▶ WRITTEN TASK: Reproduce the following data line for line, keeping every character unchanged.

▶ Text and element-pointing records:
* * * * *

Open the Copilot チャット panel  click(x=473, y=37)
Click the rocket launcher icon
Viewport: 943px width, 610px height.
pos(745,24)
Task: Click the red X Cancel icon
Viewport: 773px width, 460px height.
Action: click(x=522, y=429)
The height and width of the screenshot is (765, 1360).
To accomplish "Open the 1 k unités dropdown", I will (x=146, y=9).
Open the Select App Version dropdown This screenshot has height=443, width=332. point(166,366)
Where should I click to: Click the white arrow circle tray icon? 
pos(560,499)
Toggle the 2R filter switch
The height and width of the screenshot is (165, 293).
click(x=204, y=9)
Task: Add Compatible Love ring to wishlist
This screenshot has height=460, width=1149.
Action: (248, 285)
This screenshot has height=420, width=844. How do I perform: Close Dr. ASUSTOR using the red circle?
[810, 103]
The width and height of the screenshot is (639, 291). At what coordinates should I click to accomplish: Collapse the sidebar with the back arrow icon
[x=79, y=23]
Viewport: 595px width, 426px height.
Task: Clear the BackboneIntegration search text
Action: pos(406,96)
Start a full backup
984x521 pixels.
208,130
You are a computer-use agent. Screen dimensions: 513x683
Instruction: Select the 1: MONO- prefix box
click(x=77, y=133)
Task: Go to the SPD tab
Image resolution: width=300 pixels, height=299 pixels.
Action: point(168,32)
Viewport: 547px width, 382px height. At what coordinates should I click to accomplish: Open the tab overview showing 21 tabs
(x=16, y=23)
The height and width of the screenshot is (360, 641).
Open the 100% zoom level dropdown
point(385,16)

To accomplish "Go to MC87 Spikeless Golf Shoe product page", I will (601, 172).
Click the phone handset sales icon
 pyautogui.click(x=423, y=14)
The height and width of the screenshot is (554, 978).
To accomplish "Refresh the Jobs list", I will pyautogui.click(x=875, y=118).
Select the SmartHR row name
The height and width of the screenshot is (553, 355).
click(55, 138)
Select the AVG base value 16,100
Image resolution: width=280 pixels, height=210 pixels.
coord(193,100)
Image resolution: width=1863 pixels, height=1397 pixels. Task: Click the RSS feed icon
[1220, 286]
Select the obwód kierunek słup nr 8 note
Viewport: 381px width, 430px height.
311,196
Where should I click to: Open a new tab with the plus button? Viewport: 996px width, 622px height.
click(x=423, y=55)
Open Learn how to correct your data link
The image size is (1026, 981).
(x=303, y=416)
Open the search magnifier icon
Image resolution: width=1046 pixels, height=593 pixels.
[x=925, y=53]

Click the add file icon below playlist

* * * * *

▶ OUTPUT OF THE TASK:
Open the Copilot チャット panel  click(x=473, y=37)
Click the rocket launcher icon
Viewport: 943px width, 610px height.
pos(745,24)
Task: Click the red X Cancel icon
Viewport: 773px width, 460px height.
Action: click(x=522, y=429)
The height and width of the screenshot is (765, 1360).
To accomplish "Open the 1 k unités dropdown", I will (x=146, y=9).
Open the Select App Version dropdown This screenshot has height=443, width=332. point(166,366)
Where should I click to: Click the white arrow circle tray icon? 
pos(560,499)
Toggle the 2R filter switch
The height and width of the screenshot is (165, 293).
click(x=204, y=9)
Task: Add Compatible Love ring to wishlist
This screenshot has height=460, width=1149.
Action: (248, 285)
This screenshot has height=420, width=844. How do I perform: Close Dr. ASUSTOR using the red circle?
[810, 103]
The width and height of the screenshot is (639, 291). At what coordinates should I click to accomplish: Collapse the sidebar with the back arrow icon
[x=79, y=23]
Viewport: 595px width, 426px height.
Task: Clear the BackboneIntegration search text
Action: pos(406,96)
Start a full backup
984x521 pixels.
208,130
You are a computer-use agent. Screen dimensions: 513x683
Instruction: Select the 1: MONO- prefix box
click(x=77, y=133)
Task: Go to the SPD tab
Image resolution: width=300 pixels, height=299 pixels.
Action: point(168,32)
Viewport: 547px width, 382px height. At what coordinates should I click to accomplish: Open the tab overview showing 21 tabs
(x=16, y=23)
The height and width of the screenshot is (360, 641).
Open the 100% zoom level dropdown
point(385,16)

To accomplish "Go to MC87 Spikeless Golf Shoe product page", I will (601, 172).
Click the phone handset sales icon
 pyautogui.click(x=423, y=14)
The height and width of the screenshot is (554, 978).
To accomplish "Refresh the Jobs list", I will pyautogui.click(x=875, y=118).
Select the SmartHR row name
The height and width of the screenshot is (553, 355).
click(55, 138)
Select the AVG base value 16,100
Image resolution: width=280 pixels, height=210 pixels.
coord(193,100)
Image resolution: width=1863 pixels, height=1397 pixels. Task: Click the RSS feed icon
[1220, 286]
Select the obwód kierunek słup nr 8 note
Viewport: 381px width, 430px height.
311,196
Where should I click to: Open a new tab with the plus button? Viewport: 996px width, 622px height.
click(x=423, y=55)
Open Learn how to correct your data link
The image size is (1026, 981).
(x=303, y=416)
Open the search magnifier icon
Image resolution: width=1046 pixels, height=593 pixels.
[x=925, y=53]

Click the add file icon below playlist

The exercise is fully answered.